» **Stated task A**
List the questions asked in the paragraph of the squats article below that begins "Can you build a solid lower body?"

There’s a lot of over cautious advice out there about squats. Most of it is about it bulking you up (aimed at people trying to stay slim), but some of it is about the wear and tear it puts on your body.
We know the first is a load of crap, because bulking is all about what you eat, but what about the second? Are squats dangerous?
As I’ve said before, ALL exercising is dangerous when done incorrectly. A squat at the appropriate weight with good form isn’t going to blow out your back or knees, contrary to what you might here.
Yes, a life of consistent lifting will put some wear on your joints, but so does just about every exercise but swimming. That’s just life.
The benefits of an active lifestyle far outweigh the drawbacks.
Do You Have to Do Squats?
But let’s say your back or knees are already injured. You have chronic pain now and you can’t hit leg day like you used to.
Can you build a solid lower body? Can you still have good legs? Do you have to do squats?
Short answer, You can build a solid lower body with no squats.
So for you unfortunate wretches with back pain, there is a silver lining: You don’t have to squat.
Often, ditching the barbell is enough to alleviate the pain, but for some, any load bearing squat is enough to trigger it. With that in mind, here’s how to train legs without squats.
How to Train Legs Without Squats
There are three questions to keep in mind when choosing the right leg exercise.

» **Stated task B**
Output the rows below as a Markdown table with columns No. and Line, one table row per line. Skip blank lines and leave out the pictures.

» **Records for finding displayed items**
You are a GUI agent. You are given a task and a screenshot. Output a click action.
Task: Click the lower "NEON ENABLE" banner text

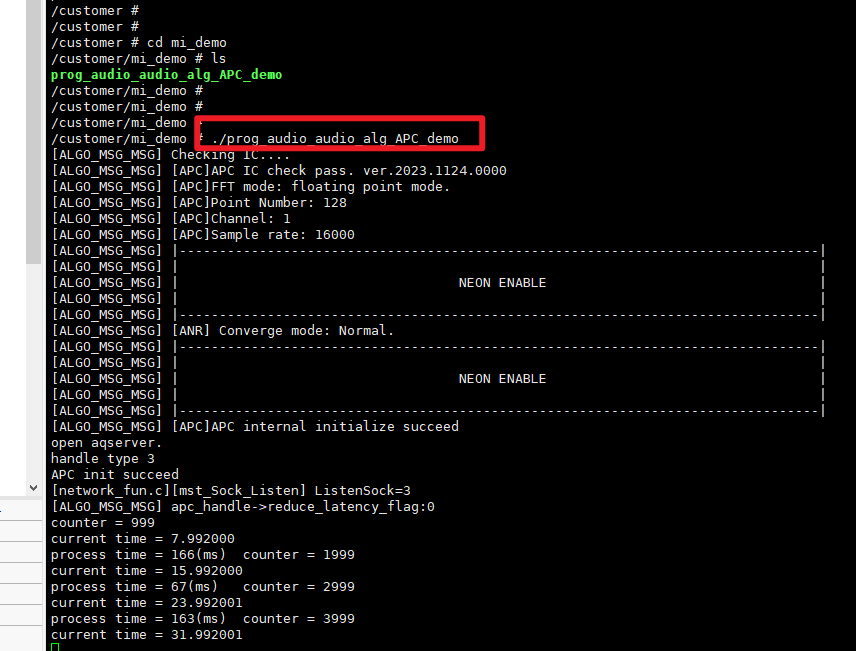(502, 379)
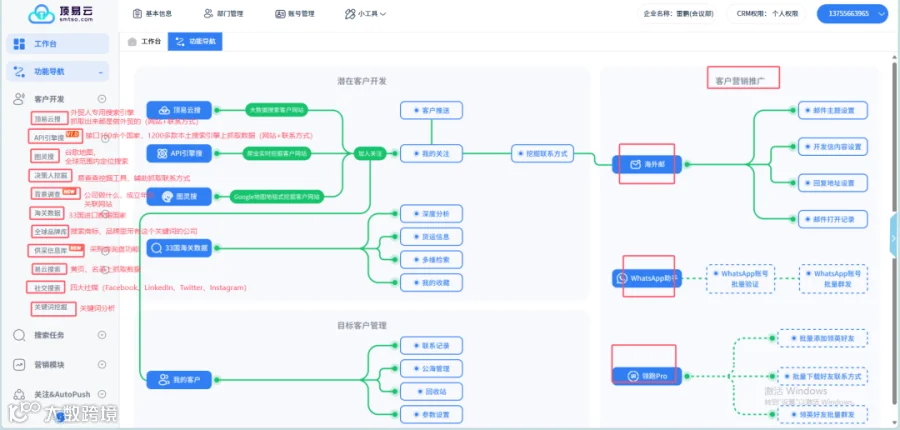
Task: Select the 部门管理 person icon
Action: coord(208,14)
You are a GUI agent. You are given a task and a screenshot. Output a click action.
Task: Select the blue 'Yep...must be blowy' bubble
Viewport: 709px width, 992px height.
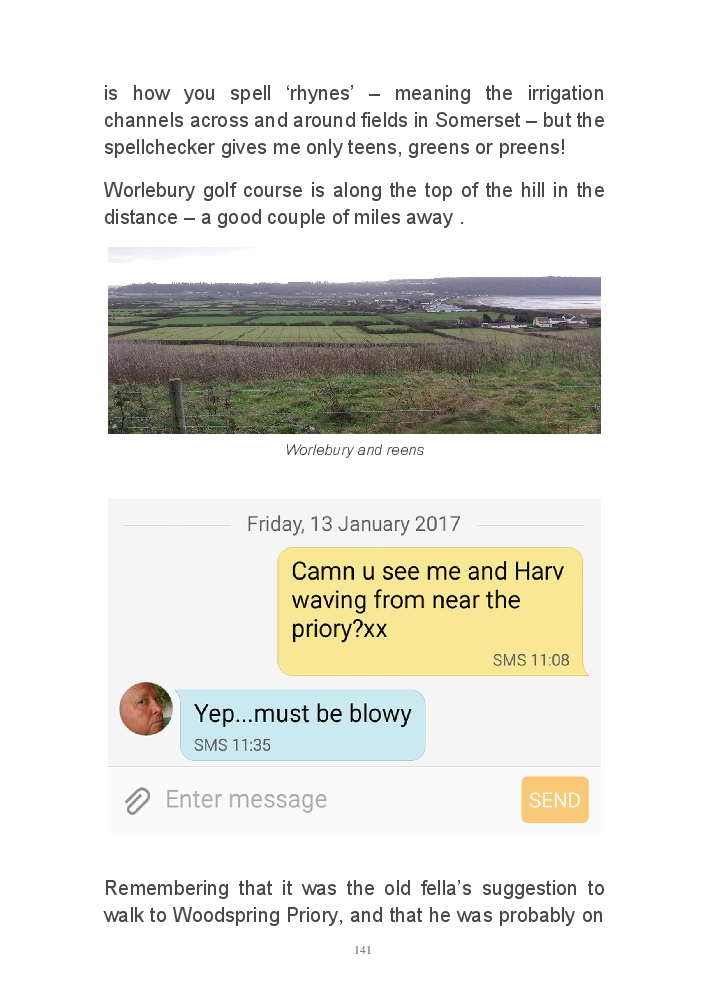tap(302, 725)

» **Finished answer A**
- Can you build a solid lower body?
- Can you still have good legs?
- Do you have to do squats?

» **Finished answer B**
| No. | Line |
|---|---|
| 1 | You are a GUI agent. You are given a task and a screenshot. Output a click action. |
| 2 | Task: Click the lower "NEON ENABLE" banner text |
| 3 | (502, 379) |
| 4 | Task: Select the 部门管理 person icon |
| 5 | Action: coord(208,14) |
| 6 | You are a GUI agent. You are given a task and a screenshot. Output a click action. |
| 7 | Task: Select the blue 'Yep...must be blowy' bubble |
| 8 | Viewport: 709px width, 992px height. |
| 9 | tap(302, 725) |